These register bits are used to define the calibration behavior. Correct setting is important to ensure that every F1-F2 switching time is optimized. Figure 56 illustrates the usage of these register bits.
Before t0: Device initialization
At t0: Locked to F1
After initialization, both F1 and F2 are calibrated. The calibration data is stored in the internal memory.
At t1: Switch to F2.
Since FCAL_EN = 1, calibration will start over again when the output is switching from F1 to F2. F2 calibration begins based on the last calibration data, which is the calibration data obtained at t0. If the environment (for example, temperature) does not change much, the new calibration data will be similar to the old data. As a result, the calibration time is minimal and therefore, the switching time will be short.
At t2: Switch back to F1
Again, F1 calibration starts over and begins with the last calibration data as obtained at t0. Calibration time is again very short, as is the switching time.
At t3: Switch again to F2
This time, the calibration begins with the calibration data obtained at t1, which is the last calibration data.
At t4: Switch back to F1
Calibration begins with the calibration data obtained at t2, which is the last calibration data.
At t5: Set new F1, F2 frequency
At t6: Locked to F1'
F1' and F2' calibration completed and their calibration data are ready.
At t7: Release F1F2_INIT bit
This bit has to be reset to zero or otherwise both F1' and F2' will be calibrated every time they are toggling.
At t8: F1' calibration data is updated
Since F1F2_INIT is located in register R0, when writing F1F2_INIT = 0 to the device, calibration is once again triggered. However, only F1' will be re-calibrated, the calibration data of F2' remains unchanged.
At t9: Switch to F2'
F2' calibration begins with the calibration data obtained at t6, which is the last calibration data.
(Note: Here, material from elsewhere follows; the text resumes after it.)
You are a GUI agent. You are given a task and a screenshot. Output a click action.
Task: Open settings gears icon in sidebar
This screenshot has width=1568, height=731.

Calibration time is again very short, as is the switching time.
At t10: Switch back to F1'
F1' calibration starts over and begins with the last calibration data as obtained at t8.
At t11: Switch again to F2'
The calibration begins with the calibration data obtained at t9, which is the last calibration data.
As illustrated above, register F1F2_INIT must be used properly in order to ensure that every F1-F2 switching time is optimized.
Fastlock may be required in PLL mode where an external VCO with a narrow loop bandwidth is desired. The LMX2571 adopts a new FastLock approach to support the very fast switching time requirement in PLL mode.
There are two control pins in the chip, FLout1 and FLout2. Each pin is used to control a SPST analog switch, S1 and S2. The loop filter value with or without FastLock is the same, except that with FastLock, one more C2 and two SPST switches are needed.
When LMX2571 is locked to F1, FLout1 will close the switch S1. When LMX2571 is locked to F2, either by toggling the TrCtl pin or program register R0, F1F2_SEL, S1 will be released while S2 will be closed by FLout2. Although S1 is released, the charge stored in C2a remains unchanged. Thus, when the output is switched back to F1, the Vtune voltage is almost correct, no (or little) charging or discharging to C2a is required which speeds up the switching time. For example, if Vtune for F1 and F2 are 1 V and 2 V, respectively, without FastLock, when the switching frequency shifts from F1 to F2, C2 will have to be re-charged from 1 V to 2 V — this is a big voltage jump. With FastLock, when S2 is closed, Vtune is almost equal to 2 V because C2b maintains the charge. Only a tiny voltage jump (re-charge) is required to make it reach the final Vtune voltage.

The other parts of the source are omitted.